> [OBJETIVO 1]:
Transcreva sem nenhuma alteração as linhas de dados que vêm depois do texto: tudo desde a linha que contém "The image size is (1555, 784)." até a linha que contém "Open the activities", incluindo as duas.

> [TEXTO PARA LEITURA]:

┌────────

O fato é que eu passei a receber uma overdose de carinho e atenção, tornando-me uma espécie de queridinho da família, todo mundo evitando me contrariar porque se eu começasse a chorar fatalmente ficaria roxinho, roxinho, e aí vinha aquele clima de “tadinho”, “será que ele aguenta?”, “Meu Deus! Minha Nossa Senhora!”, etc. Cá pra nós, acho que acabei tirando proveito dessa situação ainda que inconscientemente. Mesmo depois de tudo, fui o xodó de minha mãe até os 16 anos, quando ela virou estrela no Céu, e também de Sissi, minha babá do colo macio, que no ano seguinte foi embora de nossa casa.

└────────

> [DADOS DISPONÍVEIS]:
┌────────

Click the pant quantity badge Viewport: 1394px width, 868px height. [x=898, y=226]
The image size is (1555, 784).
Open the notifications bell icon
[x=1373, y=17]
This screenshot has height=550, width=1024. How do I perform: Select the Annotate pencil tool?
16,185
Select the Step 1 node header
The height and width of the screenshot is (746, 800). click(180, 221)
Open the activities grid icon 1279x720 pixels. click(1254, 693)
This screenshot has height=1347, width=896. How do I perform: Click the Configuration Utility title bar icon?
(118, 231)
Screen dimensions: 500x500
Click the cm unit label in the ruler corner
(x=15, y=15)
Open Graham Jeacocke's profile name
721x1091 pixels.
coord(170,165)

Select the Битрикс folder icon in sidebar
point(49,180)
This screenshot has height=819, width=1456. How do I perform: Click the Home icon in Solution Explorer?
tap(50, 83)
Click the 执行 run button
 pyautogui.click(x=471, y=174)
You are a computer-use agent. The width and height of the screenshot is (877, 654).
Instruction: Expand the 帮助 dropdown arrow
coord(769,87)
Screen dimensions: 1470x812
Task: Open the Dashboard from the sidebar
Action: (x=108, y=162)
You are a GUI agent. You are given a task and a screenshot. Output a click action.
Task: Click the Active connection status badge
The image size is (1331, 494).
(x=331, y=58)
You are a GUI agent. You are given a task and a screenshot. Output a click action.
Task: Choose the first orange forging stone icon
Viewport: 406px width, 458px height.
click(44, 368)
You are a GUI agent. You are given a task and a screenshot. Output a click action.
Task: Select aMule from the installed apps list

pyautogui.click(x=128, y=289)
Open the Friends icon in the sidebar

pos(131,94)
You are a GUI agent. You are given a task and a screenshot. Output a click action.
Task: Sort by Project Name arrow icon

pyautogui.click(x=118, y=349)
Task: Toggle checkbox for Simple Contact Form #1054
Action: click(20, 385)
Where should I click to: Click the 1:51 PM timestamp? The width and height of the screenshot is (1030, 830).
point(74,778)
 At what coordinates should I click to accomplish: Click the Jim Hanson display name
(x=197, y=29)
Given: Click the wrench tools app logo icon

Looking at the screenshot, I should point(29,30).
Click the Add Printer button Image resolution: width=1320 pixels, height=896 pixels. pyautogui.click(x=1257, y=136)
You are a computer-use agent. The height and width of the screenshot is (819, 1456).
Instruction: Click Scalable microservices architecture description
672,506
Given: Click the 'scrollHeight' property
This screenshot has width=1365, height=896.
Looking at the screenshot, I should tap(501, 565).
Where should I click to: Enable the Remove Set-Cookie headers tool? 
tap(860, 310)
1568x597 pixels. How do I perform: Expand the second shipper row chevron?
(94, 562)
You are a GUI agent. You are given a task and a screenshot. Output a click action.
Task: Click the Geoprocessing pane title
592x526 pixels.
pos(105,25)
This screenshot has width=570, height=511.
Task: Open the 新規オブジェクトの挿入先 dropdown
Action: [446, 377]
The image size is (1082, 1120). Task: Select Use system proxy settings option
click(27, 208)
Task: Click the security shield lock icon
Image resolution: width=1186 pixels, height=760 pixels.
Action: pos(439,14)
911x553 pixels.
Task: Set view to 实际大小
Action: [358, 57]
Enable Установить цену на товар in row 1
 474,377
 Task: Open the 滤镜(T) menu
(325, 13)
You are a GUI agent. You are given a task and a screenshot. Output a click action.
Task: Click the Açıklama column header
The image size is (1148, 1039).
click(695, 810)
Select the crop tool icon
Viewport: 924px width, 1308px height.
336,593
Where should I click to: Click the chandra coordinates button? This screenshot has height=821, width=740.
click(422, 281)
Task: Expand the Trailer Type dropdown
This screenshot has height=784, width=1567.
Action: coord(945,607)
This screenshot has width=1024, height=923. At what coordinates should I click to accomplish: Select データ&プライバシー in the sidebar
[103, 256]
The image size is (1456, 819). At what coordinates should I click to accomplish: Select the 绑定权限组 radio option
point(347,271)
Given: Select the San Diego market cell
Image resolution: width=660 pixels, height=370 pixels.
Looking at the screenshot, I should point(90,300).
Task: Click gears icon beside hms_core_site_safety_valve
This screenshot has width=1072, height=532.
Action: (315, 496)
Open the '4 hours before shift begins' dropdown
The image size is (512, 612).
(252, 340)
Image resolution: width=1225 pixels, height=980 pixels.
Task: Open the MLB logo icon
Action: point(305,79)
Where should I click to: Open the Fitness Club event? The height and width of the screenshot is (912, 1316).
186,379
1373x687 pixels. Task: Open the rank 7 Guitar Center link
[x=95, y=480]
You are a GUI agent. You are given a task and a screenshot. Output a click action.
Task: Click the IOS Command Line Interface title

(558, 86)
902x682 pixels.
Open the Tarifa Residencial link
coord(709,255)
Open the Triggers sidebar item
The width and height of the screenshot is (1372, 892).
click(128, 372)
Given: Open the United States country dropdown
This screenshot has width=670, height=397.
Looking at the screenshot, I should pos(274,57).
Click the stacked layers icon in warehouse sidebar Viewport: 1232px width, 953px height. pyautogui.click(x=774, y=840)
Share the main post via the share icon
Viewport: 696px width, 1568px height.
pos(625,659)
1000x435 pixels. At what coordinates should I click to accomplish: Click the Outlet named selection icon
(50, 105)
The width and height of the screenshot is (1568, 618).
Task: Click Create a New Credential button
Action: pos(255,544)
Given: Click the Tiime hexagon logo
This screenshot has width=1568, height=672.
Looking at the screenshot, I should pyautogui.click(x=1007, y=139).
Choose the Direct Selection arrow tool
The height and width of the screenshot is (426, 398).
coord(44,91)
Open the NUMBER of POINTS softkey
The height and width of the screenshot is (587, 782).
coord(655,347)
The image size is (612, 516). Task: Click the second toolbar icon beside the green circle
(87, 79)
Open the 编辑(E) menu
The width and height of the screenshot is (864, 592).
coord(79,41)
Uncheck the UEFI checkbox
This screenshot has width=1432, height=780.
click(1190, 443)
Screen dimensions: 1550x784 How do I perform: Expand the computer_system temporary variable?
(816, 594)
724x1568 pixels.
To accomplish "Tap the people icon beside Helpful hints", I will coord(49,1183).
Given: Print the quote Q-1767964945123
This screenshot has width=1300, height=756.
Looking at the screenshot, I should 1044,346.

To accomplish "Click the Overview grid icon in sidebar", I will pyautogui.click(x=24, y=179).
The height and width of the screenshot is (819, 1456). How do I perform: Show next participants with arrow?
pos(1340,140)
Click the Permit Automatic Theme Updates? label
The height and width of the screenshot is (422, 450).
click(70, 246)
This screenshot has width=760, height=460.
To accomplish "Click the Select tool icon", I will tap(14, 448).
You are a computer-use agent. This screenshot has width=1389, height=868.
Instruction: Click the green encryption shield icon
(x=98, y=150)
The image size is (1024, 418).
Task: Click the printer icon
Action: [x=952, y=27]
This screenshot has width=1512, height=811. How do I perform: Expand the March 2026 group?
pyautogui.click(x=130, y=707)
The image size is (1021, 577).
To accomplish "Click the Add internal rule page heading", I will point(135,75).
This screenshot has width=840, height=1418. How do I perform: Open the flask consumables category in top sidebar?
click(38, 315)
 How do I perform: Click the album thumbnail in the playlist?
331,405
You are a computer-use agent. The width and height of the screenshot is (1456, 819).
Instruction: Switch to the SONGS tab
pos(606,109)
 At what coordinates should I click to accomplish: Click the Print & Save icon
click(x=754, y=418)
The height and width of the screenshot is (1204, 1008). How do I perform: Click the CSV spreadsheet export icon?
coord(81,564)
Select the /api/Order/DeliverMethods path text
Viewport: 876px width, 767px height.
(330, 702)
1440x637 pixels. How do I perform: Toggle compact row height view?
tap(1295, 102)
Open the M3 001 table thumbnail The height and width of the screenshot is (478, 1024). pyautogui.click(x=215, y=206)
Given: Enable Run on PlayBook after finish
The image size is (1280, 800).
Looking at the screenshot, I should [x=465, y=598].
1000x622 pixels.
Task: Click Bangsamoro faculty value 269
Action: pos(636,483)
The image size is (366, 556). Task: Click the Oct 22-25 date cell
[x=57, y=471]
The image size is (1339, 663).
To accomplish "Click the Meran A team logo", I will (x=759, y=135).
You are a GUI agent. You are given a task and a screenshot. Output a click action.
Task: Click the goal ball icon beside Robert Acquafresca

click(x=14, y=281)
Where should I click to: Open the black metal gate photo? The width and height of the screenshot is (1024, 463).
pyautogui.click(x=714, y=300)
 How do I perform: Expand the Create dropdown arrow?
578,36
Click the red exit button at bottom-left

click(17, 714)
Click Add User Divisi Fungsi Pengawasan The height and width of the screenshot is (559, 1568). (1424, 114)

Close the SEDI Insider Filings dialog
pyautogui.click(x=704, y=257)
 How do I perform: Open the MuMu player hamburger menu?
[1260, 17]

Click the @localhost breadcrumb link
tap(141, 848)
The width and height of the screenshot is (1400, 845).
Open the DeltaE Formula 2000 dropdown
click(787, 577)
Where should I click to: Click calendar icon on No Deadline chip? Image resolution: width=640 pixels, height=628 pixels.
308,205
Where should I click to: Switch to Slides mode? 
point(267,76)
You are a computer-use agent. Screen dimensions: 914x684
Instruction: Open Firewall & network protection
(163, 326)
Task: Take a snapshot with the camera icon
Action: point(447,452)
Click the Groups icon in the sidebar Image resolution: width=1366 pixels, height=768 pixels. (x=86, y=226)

└────────

> [OBJETIVO 2]:
Responda com base no texto para leitura:
(a) Até que idade o narrador foi o xodó da mãe?
(b) Quem era Sissi?
(c) O que fatalmente aconteceria se o narrador começasse a chorar?

> [SOLUÇÃO COMENTADA 1]:
The image size is (1555, 784).
Open the notifications bell icon
[x=1373, y=17]
This screenshot has height=550, width=1024. How do I perform: Select the Annotate pencil tool?
16,185
Select the Step 1 node header
The height and width of the screenshot is (746, 800). click(180, 221)
Open the activities grid icon 1279x720 pixels. click(1254, 693)

> [SOLUÇÃO COMENTADA 2]:
(a) Até os 16 anos.
(b) A babá do colo macio.
(c) Ficaria roxinho.